I disagree. Robespierre was solidifying the revolution and doing what needed to be done in order to keep an even more severe reaction than Thermidor from occurring. Hell, the moment he fell from power his replacements wasted little time in establishing a tyranny under an emperor.
This subject always reminds me of
James Connolly:
The French Reign of Terror is spoken of with horror and execration by the people who talk in joyful praise about the mad adventure of the Dardanelles. And yet in any one day of battle at the Dardanelles there were more lives lost than in all the nine months of the Reign of Terror.
Which is pretty much it. Anyone that has even bothered to participate in or take a glance at any kind of revolution will tell you the same.
I could quote Jefferson all day:
Thomas Jefferson to Francois D'Ivernois, 1795. ME 9:300 wrote:It is unfortunate that the efforts of mankind to recover the freedom of which they have been so long deprived, will be accompanied with violence, with errors, and even with crimes. But while we weep over the means, we must pray for the end."
Thomas Jefferson to William Short, 1793. ME 9:9 wrote:In the struggle which was necessary [in France], many guilty persons fell without the forms of trial, and with them some innocent. These I deplore as much as anybody, and shall deplore some of them to the day of my death. But I deplore them as I should have done had they fallen in battle.
Thomas Jefferson to Lafayette, 1790. ME 8:13 wrote:We are not to expect to be translated from despotism to liberty in a feather-bed
Or Clifford:
The Cork Free Press in the time of the Parnell Split page 108 wrote:There is nothing very unusual in the oppressors of a people failing to get their just deserts [sic]. It is a thing that only happens when a state is destroyed and those who operated its regime are punished by those who destroyed it and declared to be fit objects for popular vengeance.
That happened in France in the early 1790s and in Russia in 1917. British historians deplore both of these events, and draw the lesson from subsequent developments in those countries that historic acts of justice or vengeance are always deplorable, and never lead to good results. Their reasoning implies that great historic acts of injustice become just by virtue of having become accomplished facts of the established order of things.
Or CLR James:
The Black Jacobins, page 115 wrote:Yet when the masses turn (as turn they will one day) and try to end the tyranny of centuries, not only the tyrants but all 'civilization' holds up its hands in horror and clamours for 'order' to be restored. If a revolution carries high overhead expenses, most of them it inherits from the greed of reactionaries and the cowardice of the so-called moderates."

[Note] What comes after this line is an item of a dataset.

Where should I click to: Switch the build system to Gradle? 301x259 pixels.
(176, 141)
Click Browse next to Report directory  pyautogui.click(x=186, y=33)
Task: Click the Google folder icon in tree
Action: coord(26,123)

Or anyone else that even has a vague understanding of the French Revolution and they'll tell you the same. Yeah, that shit got nasty. But the Jacobins found themselves in a war they had opposed with the creeping Thermidor of reaction on one side being fed by foreign troops and foreign gold on the other. If they made a mistake it was going after the Enrages and attempting to keep stability at the expense of letting the revolution move forward. Was there due process? In most cases no. But then again, show me a soldier in any war that received the same, or a civilian casualty that was asked about his politics before being powderized.
Further, the people who oppose such a thing are considering only the fate of white, Christian, somewhat moneyed men. I guaran-fucking-tee you that the blacks in colonies where slavery had been illegalized by the Jacobins and the blacks allowed to participate in society were a hell of a lot happier before Thermidor when the troops returned to reshakle their chains. Women were taking the first steps to suffrage, and the poor were allowed the prospect of prosperity before being reduced to Napoleon's cannon fodder.
The fact is people hold a double standard to such things without even thinking about it. You need to look at the situation, the methods, the goals, the environment, and the conditions and draw a net conclusion. The Jacobins, while ultimately succeeding in birthing the republic - not just in France but Haiti and Ireland owe the foundations of their republics to the Jacobins - but failed to avert the tyranny that set them back, failed to keep the emancipation of the slaves, and failed to grasp the solution to inequality they were looking for. Ultimately, in that sense probably a mixed bag.
Alis Volat Propriis; Tiocfaidh ár lá; Proletarier Aller Länder, Vereinigt Euch!